Reputation: 61
I first make a simple request to get a JSON containing all the names, then I iterate over all the names and make asynchronous awaitable calls corresponding to each name, and store them in a list called "tasks", and then I gather all of them.
The problem is, the response server has a limit to the api responses per minute, and no matter how low I keep the semaphore value, this code takes the same time (small enough to not meet the server's expectations) to make the API calls, as if the semaphore doesn't exist at all. How do I control the API call rate?
<some code>
url = http://example.com/
response = requests.request("GET", url, headers=headers)
async def get_api(session, url_dev):
async with session.get(url_dev, headers = headers) as resp:
result = await resp.json()
return result
async def main():
async with aiohttp.ClientSession() as session:
sem = asyncio.Semaphore(1)
tasks = []
for i in response.json()["Names"]:
url_dev = "https://example.com/example/" + str(i["Id"])
await sem.acquire()
async with sem:
tasks.append(asyncio.create_task(get_api(session, url_dev)))
full_list = list()
async with sem:
full_list = await asyncio.gather(*tasks)
asyncio.set_event_loop_policy(asyncio.WindowsSelectorEventLoopPolicy())
asyncio.run(main())
Upvotes: 1
Views: 4524
Reputation: 71471
You should acquire and release the semaphore object when you run the request to the API endpoint in get_api
, instead of when you create the tasks and gather
the results. Also, based on your sample use case, there should be no need to manually call sem.acquire
and sem.release
when you use its context manager instead:
async def get_api(session, sem:asyncio.Semaphore, url_dev):
#below, using both the semaphore and session.get in a context manager
#now, the semaphore will properly block requests when the limit has been reached, until others have finished
async with sem, session.get(url_dev, headers = headers) as resp:
result = await resp.json()
return result
async def main():
sem = asyncio.Semaphore(1)
async with aiohttp.ClientSession() as session:
tasks = []
for i in response.json()["Names"]:
url_dev = "https://example.com/example/" + str(i["Id"])

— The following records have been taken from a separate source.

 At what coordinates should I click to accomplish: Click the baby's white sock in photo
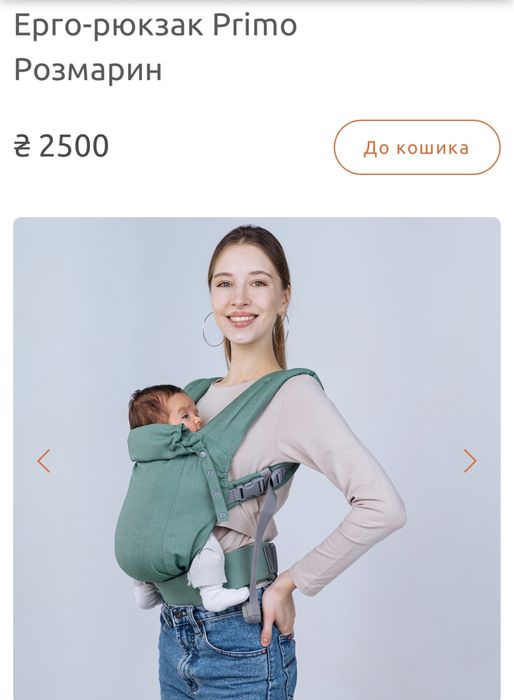coord(225,597)
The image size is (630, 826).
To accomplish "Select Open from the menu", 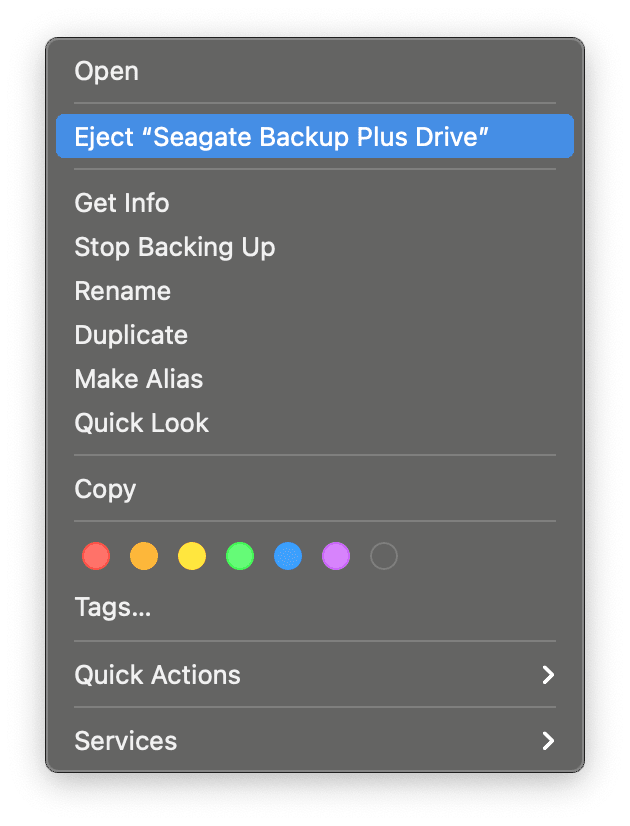I will coord(106,71).
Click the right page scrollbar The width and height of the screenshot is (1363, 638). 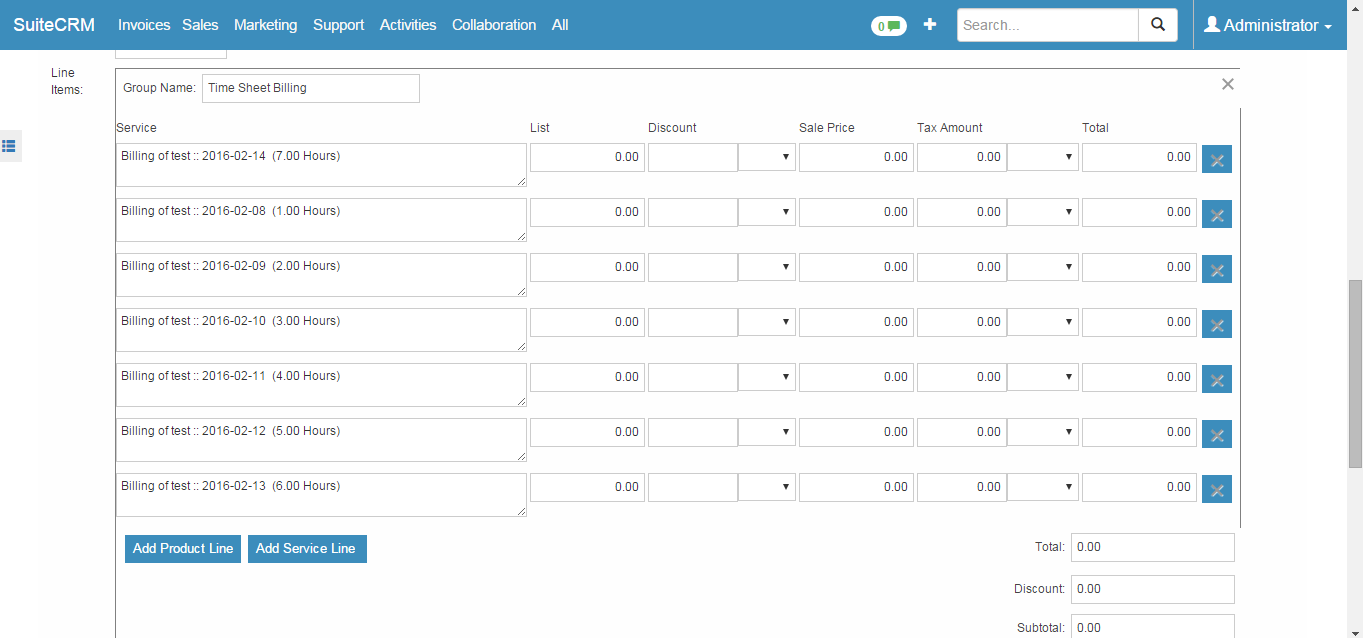(x=1355, y=320)
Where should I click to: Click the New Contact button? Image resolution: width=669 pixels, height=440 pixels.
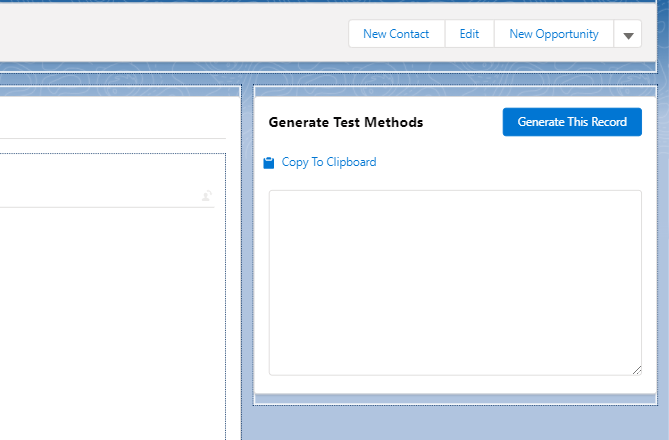click(396, 34)
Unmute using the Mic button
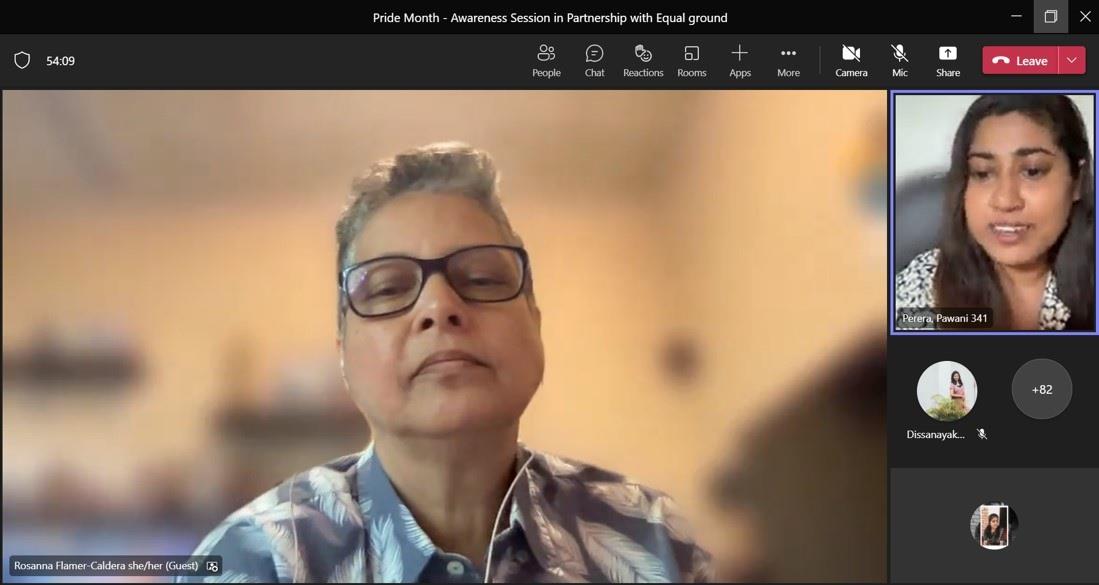The height and width of the screenshot is (585, 1099). pos(899,60)
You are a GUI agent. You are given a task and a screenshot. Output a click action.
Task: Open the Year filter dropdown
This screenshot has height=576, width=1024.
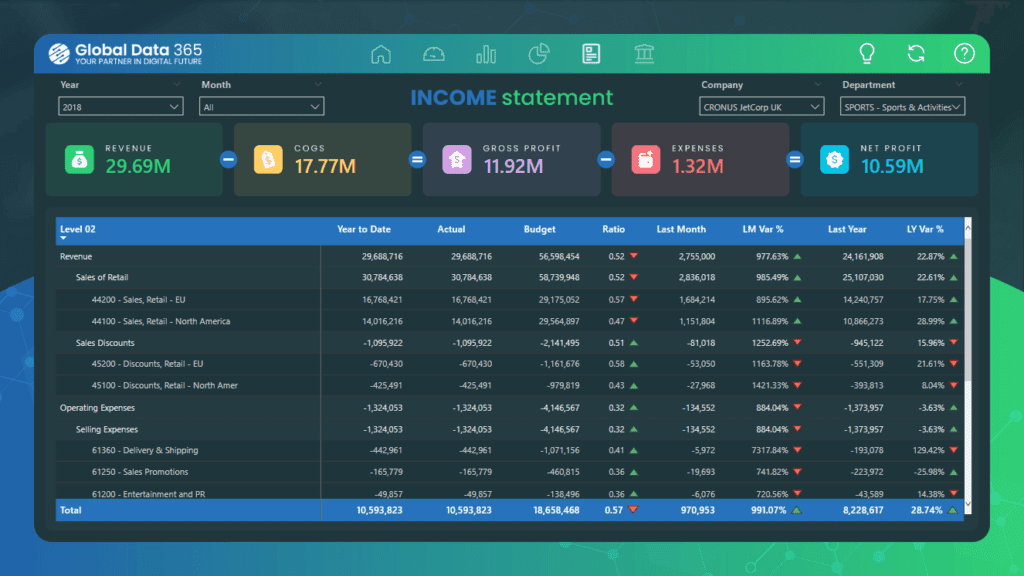pyautogui.click(x=120, y=106)
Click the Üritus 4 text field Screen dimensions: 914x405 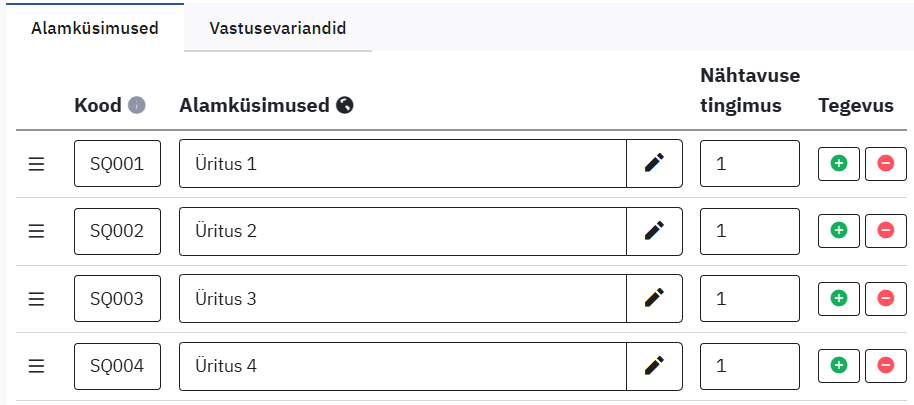402,366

#passing the semaphore instance to get_api
tasks.append(asyncio.create_task(get_api(session, sem, url_dev)))
full_list = await asyncio.gather(*tasks)
Upvotes: 1
Reputation: 23684
Semaphore here really isn't the right tool to manage rate limiting unless you are going to increment the semaphore in a separate loop, or add a sleep inside the critical section. You could also schedule a follow up task to sleep and then deque the semaphore.
Further, you've queued all of the tasks inside the critical section, but the execution happens async to the critical section because you queued it as a task. You need to have the semaphore inside the get_api method.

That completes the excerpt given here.